About this task >> Exactly as written, restate the material below from its first line through the line containing "Given: Click the shopping cart icon", and stop there.
Exercise data: Begin
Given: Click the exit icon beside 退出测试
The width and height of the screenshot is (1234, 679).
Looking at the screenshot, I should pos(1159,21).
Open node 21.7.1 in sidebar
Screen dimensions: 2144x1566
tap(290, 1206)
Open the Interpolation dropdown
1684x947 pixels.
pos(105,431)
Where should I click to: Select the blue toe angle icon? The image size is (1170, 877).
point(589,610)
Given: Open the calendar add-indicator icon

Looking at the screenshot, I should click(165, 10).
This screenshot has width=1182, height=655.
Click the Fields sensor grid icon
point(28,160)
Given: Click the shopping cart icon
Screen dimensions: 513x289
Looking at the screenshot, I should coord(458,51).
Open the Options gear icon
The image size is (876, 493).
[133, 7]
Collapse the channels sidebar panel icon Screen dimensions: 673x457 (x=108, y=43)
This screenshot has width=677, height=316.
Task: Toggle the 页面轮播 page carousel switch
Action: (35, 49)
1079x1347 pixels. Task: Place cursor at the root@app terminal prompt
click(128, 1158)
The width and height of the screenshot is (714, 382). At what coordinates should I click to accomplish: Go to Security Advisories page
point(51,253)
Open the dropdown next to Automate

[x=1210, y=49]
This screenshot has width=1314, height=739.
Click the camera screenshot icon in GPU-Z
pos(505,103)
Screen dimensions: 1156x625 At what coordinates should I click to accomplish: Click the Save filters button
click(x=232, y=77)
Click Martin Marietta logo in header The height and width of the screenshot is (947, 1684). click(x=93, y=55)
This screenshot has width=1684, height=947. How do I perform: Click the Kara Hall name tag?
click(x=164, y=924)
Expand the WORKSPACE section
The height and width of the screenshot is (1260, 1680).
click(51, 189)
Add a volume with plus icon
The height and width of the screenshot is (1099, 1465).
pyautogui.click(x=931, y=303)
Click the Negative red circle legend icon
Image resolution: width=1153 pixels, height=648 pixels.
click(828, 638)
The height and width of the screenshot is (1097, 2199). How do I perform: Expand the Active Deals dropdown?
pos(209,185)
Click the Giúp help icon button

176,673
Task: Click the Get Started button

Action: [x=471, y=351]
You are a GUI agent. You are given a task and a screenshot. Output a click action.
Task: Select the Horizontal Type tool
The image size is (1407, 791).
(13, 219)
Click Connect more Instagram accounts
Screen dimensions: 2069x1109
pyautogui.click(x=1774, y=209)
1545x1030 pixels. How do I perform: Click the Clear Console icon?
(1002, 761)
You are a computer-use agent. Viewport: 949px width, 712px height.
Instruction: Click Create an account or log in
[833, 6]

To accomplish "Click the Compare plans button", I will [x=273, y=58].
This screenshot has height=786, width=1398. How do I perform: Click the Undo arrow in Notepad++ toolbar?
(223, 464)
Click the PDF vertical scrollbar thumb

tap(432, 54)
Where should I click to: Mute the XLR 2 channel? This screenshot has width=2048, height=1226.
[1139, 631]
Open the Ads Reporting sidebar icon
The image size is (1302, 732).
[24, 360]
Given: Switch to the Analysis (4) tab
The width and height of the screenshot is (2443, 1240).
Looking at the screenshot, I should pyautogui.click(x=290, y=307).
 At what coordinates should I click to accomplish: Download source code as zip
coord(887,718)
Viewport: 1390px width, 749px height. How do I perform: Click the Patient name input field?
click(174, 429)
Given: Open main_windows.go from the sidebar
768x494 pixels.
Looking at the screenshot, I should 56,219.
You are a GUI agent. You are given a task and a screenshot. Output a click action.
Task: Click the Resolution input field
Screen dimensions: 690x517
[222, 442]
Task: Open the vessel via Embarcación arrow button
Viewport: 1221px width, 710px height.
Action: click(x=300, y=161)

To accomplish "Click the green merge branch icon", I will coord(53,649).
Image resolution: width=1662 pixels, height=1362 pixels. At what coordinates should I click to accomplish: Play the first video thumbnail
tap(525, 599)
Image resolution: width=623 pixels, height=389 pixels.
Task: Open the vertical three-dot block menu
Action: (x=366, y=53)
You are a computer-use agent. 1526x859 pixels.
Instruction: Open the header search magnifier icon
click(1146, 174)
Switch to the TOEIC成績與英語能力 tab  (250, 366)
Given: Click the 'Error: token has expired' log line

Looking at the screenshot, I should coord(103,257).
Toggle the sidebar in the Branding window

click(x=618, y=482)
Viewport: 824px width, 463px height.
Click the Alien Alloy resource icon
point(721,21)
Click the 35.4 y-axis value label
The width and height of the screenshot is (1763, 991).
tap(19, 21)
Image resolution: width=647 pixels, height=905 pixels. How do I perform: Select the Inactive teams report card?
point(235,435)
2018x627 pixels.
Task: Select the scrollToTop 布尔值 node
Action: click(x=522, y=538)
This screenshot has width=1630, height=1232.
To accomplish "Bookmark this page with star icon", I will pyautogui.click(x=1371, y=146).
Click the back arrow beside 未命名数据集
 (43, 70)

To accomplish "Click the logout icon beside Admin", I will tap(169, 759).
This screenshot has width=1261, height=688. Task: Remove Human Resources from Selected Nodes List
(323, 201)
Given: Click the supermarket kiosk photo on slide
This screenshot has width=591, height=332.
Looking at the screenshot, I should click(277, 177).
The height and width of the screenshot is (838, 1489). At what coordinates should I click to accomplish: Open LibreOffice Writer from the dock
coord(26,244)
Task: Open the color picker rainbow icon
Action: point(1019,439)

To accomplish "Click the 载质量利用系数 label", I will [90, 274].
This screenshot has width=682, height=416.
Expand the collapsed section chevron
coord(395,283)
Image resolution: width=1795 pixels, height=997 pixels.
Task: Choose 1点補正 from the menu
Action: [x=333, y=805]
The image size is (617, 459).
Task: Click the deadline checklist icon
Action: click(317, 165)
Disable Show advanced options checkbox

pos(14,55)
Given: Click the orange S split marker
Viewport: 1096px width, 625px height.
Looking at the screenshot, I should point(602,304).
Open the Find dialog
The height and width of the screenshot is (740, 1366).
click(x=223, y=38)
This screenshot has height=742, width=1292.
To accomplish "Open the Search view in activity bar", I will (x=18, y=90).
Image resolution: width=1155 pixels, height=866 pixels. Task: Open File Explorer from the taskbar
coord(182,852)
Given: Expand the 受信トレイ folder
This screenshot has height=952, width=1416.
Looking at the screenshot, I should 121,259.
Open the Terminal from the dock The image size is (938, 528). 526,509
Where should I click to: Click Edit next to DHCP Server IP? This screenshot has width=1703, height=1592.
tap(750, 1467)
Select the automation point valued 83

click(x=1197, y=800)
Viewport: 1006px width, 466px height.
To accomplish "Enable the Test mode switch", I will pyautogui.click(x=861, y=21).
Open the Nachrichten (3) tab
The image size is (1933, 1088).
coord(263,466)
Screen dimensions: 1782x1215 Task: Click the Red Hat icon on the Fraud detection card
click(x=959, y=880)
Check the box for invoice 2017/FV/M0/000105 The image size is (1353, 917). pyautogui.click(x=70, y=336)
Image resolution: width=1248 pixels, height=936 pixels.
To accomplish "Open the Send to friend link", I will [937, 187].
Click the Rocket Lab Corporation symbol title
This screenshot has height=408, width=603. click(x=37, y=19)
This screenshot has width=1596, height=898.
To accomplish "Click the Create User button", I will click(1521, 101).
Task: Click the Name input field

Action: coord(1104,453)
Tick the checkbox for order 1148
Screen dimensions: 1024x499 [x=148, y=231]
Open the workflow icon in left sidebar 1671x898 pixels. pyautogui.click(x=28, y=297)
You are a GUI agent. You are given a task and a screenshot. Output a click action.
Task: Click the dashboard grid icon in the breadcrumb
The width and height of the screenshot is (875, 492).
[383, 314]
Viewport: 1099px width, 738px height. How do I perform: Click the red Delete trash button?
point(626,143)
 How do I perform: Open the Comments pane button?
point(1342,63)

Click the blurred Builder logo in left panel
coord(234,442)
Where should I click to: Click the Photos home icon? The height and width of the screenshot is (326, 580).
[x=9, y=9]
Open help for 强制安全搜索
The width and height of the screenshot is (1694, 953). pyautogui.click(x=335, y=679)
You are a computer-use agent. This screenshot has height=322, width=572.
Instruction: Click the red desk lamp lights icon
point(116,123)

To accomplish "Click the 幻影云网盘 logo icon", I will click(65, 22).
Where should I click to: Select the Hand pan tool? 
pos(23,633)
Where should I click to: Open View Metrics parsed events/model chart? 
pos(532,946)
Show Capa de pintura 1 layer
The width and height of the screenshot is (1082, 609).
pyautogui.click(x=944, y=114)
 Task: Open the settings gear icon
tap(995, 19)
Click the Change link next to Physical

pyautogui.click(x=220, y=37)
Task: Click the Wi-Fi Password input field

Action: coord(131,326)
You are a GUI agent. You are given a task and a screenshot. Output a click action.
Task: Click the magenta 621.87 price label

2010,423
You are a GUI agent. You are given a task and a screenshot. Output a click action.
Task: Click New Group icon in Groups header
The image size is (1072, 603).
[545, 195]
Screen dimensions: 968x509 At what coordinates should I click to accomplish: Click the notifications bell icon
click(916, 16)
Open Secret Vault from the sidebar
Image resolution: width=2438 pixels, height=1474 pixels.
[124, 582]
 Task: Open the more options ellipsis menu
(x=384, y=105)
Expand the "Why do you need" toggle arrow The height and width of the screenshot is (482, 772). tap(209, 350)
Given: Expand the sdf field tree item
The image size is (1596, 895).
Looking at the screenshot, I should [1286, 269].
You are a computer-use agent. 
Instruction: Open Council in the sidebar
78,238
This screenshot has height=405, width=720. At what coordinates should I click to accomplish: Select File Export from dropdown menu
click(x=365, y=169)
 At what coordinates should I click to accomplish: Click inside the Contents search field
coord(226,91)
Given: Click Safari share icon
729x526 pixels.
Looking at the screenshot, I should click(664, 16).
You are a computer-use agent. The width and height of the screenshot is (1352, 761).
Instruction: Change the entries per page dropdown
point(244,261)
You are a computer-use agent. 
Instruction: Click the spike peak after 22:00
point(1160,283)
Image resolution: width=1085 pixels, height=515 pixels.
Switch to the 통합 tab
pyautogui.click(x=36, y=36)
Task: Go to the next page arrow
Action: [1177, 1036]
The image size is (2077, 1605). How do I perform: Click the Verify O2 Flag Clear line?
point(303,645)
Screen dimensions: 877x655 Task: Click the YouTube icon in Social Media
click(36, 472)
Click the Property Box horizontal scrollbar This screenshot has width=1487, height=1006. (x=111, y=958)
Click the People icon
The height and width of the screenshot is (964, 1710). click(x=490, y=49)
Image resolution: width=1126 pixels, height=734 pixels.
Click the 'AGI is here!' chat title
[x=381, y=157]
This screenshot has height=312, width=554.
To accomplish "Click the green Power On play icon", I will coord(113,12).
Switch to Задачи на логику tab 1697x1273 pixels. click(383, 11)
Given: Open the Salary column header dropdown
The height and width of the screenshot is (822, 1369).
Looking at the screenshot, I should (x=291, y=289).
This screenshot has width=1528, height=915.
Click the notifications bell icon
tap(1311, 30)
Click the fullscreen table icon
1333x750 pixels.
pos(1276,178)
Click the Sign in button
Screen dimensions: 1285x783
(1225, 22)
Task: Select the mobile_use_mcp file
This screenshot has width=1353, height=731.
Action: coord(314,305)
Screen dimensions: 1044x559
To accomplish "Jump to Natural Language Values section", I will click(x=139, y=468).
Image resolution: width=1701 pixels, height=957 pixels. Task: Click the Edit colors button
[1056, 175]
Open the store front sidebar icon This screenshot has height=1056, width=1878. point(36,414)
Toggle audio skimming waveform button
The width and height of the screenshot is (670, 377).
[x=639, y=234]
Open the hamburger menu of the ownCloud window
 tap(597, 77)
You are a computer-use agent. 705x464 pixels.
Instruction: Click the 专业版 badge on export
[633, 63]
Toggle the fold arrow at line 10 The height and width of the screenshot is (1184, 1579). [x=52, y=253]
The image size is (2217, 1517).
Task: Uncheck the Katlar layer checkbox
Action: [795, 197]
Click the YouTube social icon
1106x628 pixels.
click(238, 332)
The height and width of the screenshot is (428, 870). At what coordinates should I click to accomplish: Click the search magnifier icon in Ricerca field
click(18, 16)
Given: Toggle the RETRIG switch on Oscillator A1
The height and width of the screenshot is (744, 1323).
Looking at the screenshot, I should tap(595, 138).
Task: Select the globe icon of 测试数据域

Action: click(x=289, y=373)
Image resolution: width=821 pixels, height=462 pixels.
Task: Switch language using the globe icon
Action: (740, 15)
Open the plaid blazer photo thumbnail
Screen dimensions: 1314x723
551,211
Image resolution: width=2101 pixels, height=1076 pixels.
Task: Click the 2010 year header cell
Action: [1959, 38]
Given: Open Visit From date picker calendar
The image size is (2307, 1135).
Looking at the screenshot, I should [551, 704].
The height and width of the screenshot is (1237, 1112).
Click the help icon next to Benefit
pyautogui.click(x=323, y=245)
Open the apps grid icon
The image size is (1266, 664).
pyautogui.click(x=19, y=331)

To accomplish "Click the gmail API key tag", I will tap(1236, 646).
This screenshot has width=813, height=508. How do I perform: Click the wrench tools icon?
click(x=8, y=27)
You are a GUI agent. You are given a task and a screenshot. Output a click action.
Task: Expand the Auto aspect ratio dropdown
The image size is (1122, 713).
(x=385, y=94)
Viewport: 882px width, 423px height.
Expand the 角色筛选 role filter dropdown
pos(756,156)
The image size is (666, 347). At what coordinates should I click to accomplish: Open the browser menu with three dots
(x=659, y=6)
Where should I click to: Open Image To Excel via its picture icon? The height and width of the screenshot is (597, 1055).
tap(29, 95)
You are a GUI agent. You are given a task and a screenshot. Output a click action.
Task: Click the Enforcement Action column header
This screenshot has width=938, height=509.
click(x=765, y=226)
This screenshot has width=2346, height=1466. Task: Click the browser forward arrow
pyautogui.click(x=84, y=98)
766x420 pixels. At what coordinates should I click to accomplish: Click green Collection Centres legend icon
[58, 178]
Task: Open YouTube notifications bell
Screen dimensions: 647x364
Exercise data: End
Worked solution >>
Given: Click the exit icon beside 退出测试
The width and height of the screenshot is (1234, 679).
Looking at the screenshot, I should pos(1159,21).
Open node 21.7.1 in sidebar
Screen dimensions: 2144x1566
tap(290, 1206)
Open the Interpolation dropdown
1684x947 pixels.
pos(105,431)
Where should I click to: Select the blue toe angle icon? The image size is (1170, 877).
point(589,610)
Given: Open the calendar add-indicator icon

Looking at the screenshot, I should click(165, 10).
This screenshot has width=1182, height=655.
Click the Fields sensor grid icon
point(28,160)
Given: Click the shopping cart icon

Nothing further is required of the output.